This is the mail archive of the
gcc@gcc.gnu.org
mailing list for the GCC project.
Re: Sigh. Inlining heuristics.
- To: Linus Torvalds <torvalds at transmeta dot com>
- Subject: Re: Sigh. Inlining heuristics.
- From: Daniel Berlin <dan at cgsoftware dot com>
- Date: Tue, 10 Jul 2001 01:47:04 -0400
- Cc: dan at cgsoftware dot com, gcc at gcc dot gnu dot org
- References: <200107100519.f6A5JOD11200@penguin.transmeta.com>
Linus Torvalds <torvalds@transmeta.com> writes:
> Why do you care about the relative size of the inliner vs the inlinee AT
> ALL?
Because for non-statics, we'll end up inlining huge functions into
small ones, up to 15k insns, making your small
int foo(int a, int b)
{
bar(a, b);
}
into a 15000 insn function.
Which is bad.
I thought about the other option, inlining everything where the call
overhead is the main cost (which must be what carlo meant), until we
hit a certain factor of code growth, but this had problems that made
it more annoying to implement, and i wasn't up for it tonight.
>
> If you have function (a) that calls function (b), it doesn't really
> _matter_ whether (a) is smaller than (b) or not.
Sure.
>
> The only thing that matters is the transformation you do: turn a
> "call/ret" into a inlined copy of (b). The size of function (a) never
> enters the picture.
>
> Therefore you should compare the size of (b) with the size of the call
> itself, not with the size of (a). And notice that the "size of the
> call" is more than just the call instruction, it is
> - the call instruction
> - the return
> - the saving/restoring of registers around the call
> - the argument setup
> - the argument loading in the function
>
> If you're looking for a heuristic for the "size" for the call, assume
> something like (5+2*nr-of-arguments) instructions. You can tweak it
> later.
This won't work strictly as written, because inline calls in arguments as well.

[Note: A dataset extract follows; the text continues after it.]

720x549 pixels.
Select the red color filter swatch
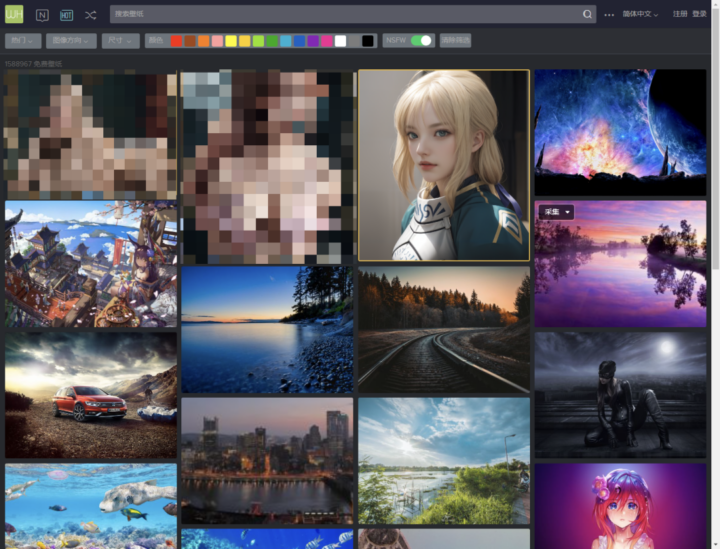tap(176, 41)
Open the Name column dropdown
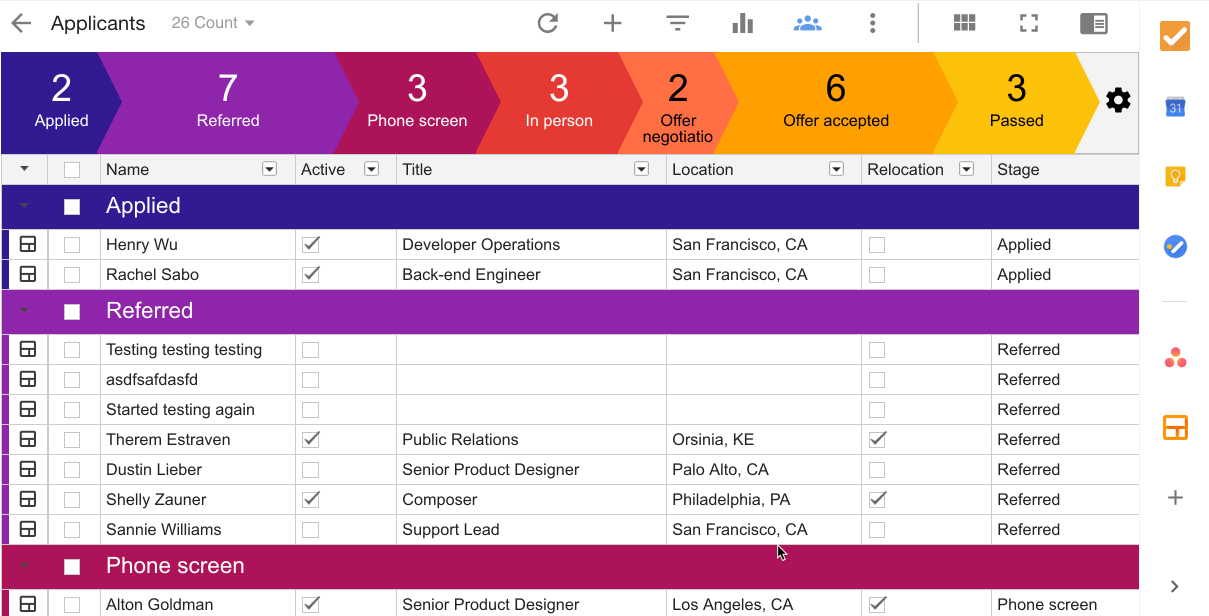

but only *after* we've decided whether to inline a function or not.
And I can't easily get the number of statements in the argument setup,
i have to walk the entire tree and count the greatest depth
(DECL_NUM_STMTS only works on function decls. I thought i was golden
till I got the tree check for doing it on args_init)

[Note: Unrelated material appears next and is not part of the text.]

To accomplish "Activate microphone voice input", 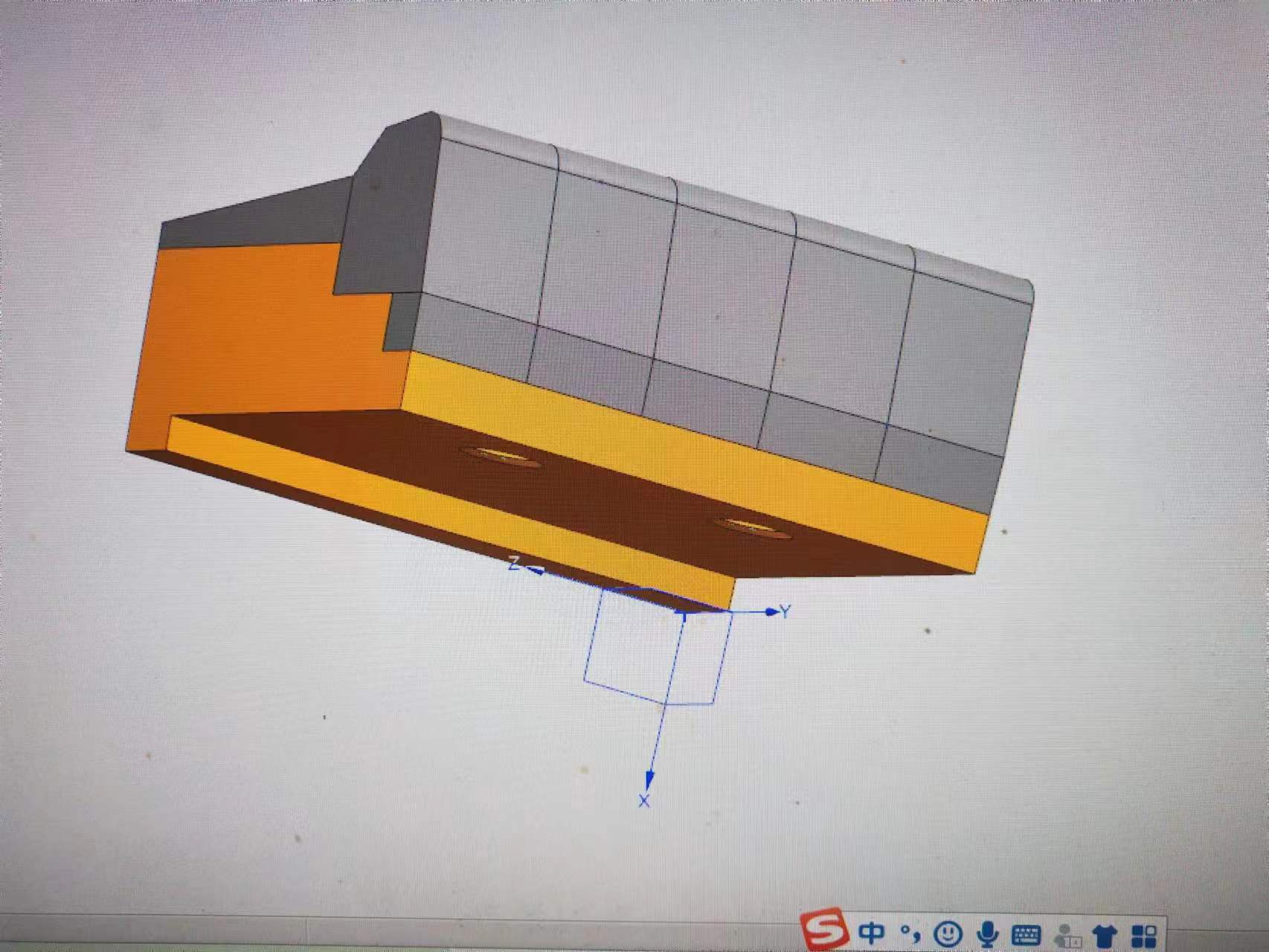I will click(x=987, y=934).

I thought of this one already, and would love to use it, but i wanted
a start, and figured it would spur others to improve it.
>
> So why not make the heuristic be:
> - if the target function tree is less than N times the size of the
> call tree, then inline it.
Add another constraint saying we don't want to grow the code by more
than a certain factor, and you've got the original idea i started
with, but couldn't easily implement.
You'll note that the half no one argued with, is the controlling of
the code growth. That part is easy.
>
> where "N" would be some small integer (and we all know that all random
> small integers have the initial value "3", don't we?).
>
> And don't allow this to percolate. Remember: the disadvantage of
> inlining is code bloat and bad icache, so it is _NOT_ valid to just
> recursively use the same heuristic, because that would cause exponential
> code growth (BAD!) with only linear performance improvement. That's a
> bad trade-off. You allow _linear_ code growth only, up to the factor
> N.
Right. Which is one of the problems with what we have now. We just
have the "any function can grow to 15k insns" rule.
>
> So once you've used up a factor of 2 for a call-site that got inlined,
> you can't just recursively use another factor of N - you now only have a
> factor of "N-2" left.
This part was already handled. This is why the code growth
heuristic I proposed is one everyone seemed to be okay with, and is
based on the size of the original function, before we started
inlining, not the size of the function *as* we are inlining it.
>
> So assuming a call cost of roughtly 10 instructions on average, you
> should hesitate to inline anything that grows to more than 30
> instructions in size.
Which is why i found it growing a 300 insn function to 15k a bit
ridiculous (I also found the part where we had found 128 functions to
inline humorous, but not quite as much. 128 functions is C++ for
you. 15k insns is just plain dumb).
>
> Unless the user _tells_ you to inline, of course. The programmer may
> know that the function is only called once, and is worth inlining. So
> if the user specifically asks for inlining, you might bump the "max
> instructions" up a bit - say from 30 to 100 instructions.
>
> An inlining limit of 15,000 instructions is just completely
> ridiculous.
>
> Linus
--
"It's a good apartment because they allow pets. I have a
Shetland pony named Nikkie. Last summer Nikkie was involved in
a bizarre electrolysis accident. All her hair was removed
except for her tail. Now I rent her out to Hare Krishna family
picnics.
"-Steven Wright